In het verhaal van de profeet komt water voor. Reinigingsrituelen komen in alle drie de godsdiensttradities voor. De joodse traditie kent de reiniging voorafgaande aan geloofsrituelen. Ik heb woestijnnomaden, bij gebrek aan water de rituele wassingen voor het gebed zien uitvoeren met heel fijn woestijnzand. Wij christenen kennen de doop. Paus Franciscus roept al vanaf het begin van zijn pontificaat, 'dialoog', vooral met de islamitische geestelijken. Laten we vooral op zoek gaan, al is het vallend en weer opstaand, naar wat ons bindt. Niet wegduiken achter de verschillen, dan krijg je een loopgravenoorlog die al jaren gaande is. Water bindt ons. We kunnen lang zonder voedsel, maar 2 x 24 uur zonder water brengt al onze levens, van welke geloofsovertuiging dan ook, in gevaar. Maar dat is de fysieke behoefte. Water is veel meer. Het is zuiverend, het is reinigend en in staat om al wat niet mooi is aan de mens er weer af te wassen zodat de woorden van onze befaamde pater Van Kilsdonk, die aan de zelfkant van de Amsterdamse samenleving werkte en tot diep in de nacht de straten af schuimde om de ronddolende, van alles verlaten mens, enkele troostende woorden te bieden, toch een boekje kon schrijven met de titel: Delf mijn gezicht op. 
  
In het Marcusevangelie dat we net hebben gehoord, komt op een schitterende wijze naar voren hoe water bindt. De doop van Jezus in de Jordaan, rivier van conflicten, door Johannes de Doper; een Mensenzoon die het water over het hoofd van Gods Zoon uitgiet. De hemel gaat open. God laat van zich horen en laat zich zien in zijn Geest, een duif. Mens en God, in Vader Zoon en Geest versmelten, gaan volledig in elkaar op. Dat is een complete verbintenis. God in ons en wij in God. Dat mogen we niet voor ons zelf houden. Dat is niet alleen aan het christendom voorbehouden. Dan maken we onszelf tot een elitaire club die onbereikbaar en geïsoleerd gaat leven. We leven in een wereld van conflicten. We willen een wereld van vrede. Dat is niet alleen een christelijke wereldvrede. In die vrede hebben we de opdracht, ja zelfs de plicht iedereen met open armen tegemoet te gaan, kwetsbaar en ongewapend. Dat is wel onze christelijke plicht: geen kwaad met kwaad vergelden maar weerloos en barmhartig de ander in onze armen sluiten. 

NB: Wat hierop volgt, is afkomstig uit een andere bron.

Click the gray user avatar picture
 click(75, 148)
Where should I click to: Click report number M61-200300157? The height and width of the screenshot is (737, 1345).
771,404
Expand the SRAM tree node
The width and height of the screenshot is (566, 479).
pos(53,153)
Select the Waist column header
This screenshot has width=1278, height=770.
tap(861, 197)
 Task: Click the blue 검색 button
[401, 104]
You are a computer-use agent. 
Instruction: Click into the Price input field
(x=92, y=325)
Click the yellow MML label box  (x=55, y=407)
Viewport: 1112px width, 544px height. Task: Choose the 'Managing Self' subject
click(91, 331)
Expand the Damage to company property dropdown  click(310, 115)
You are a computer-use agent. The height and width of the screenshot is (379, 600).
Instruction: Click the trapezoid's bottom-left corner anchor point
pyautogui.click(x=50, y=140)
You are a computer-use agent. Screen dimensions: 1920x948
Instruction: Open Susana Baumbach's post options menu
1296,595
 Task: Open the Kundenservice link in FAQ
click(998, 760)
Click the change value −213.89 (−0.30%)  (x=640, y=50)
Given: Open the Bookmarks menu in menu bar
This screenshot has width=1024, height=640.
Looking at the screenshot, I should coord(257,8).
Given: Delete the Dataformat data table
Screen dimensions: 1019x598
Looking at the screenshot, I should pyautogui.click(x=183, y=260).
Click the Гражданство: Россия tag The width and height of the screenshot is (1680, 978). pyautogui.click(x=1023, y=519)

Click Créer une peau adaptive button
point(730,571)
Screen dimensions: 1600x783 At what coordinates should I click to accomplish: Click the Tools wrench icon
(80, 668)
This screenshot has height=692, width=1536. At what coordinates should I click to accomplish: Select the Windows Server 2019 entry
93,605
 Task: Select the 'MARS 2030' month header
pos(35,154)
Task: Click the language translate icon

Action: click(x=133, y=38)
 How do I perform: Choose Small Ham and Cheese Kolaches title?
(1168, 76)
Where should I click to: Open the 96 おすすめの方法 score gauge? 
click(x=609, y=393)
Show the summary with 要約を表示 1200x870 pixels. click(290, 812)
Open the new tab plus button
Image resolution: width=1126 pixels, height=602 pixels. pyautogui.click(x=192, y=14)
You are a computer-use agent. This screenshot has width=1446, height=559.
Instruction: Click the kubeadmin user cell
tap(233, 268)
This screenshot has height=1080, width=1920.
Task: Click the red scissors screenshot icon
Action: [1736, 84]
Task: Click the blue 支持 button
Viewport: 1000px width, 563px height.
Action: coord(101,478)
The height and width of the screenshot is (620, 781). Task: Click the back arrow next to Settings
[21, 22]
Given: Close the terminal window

Onze paus maakte dat zo mooi zichtbaar op Witte Donderdag met zijn dienende voetwassing in de jeugdgevangenis; criminele jongeren, meisjes en jongens, niet vragend naar hun geloof, door hun voeten te wassen als de nederige, hen verheffen boven zichzelf zodat zij zich meer konden gaan voelen dan crimineel besmet maar een schoon gewassen, zuiver mens. Kon het maar elke dag zo zijn? Ja, waarom eigenlijk niet. Laten we durven de ander weerloos tegemoet te gaan, dat allen is al zuiverend. God, delf mijn gezicht op, maak mij mooi. 

eerste lezing: Jesaja 55,1 - 11; tweede lezing: 1 Johannes5, 1 - 9; evangelie: Marcus 1,7 - 11. 
De evangelietekst uit de Willibrordvertaling 1978: 
In die tijd predikte Johannes: "Na mij komt die sterker is dan ik, en ik ben niet waardig mij te bukken en de riem van zijn sandalen los te maken. Ik heb u gedoopt met water maar Hij zal u dopen met de heilige Geest." In die tijd vertrok Jezus uit Nazaret in Galilea en liet zich in de Jordaan door Johannes dopen. En op hetzelfde ogenblik dat Hij uit het water opsteeg, zag Hij de hemel openscheuren en de Geest als een duif op zich neerdalen. En er kwam een stem uit de hemel: "Gij zijt mijn Zoon, mijn veelgeliefde; in U heb Ik welbehagen."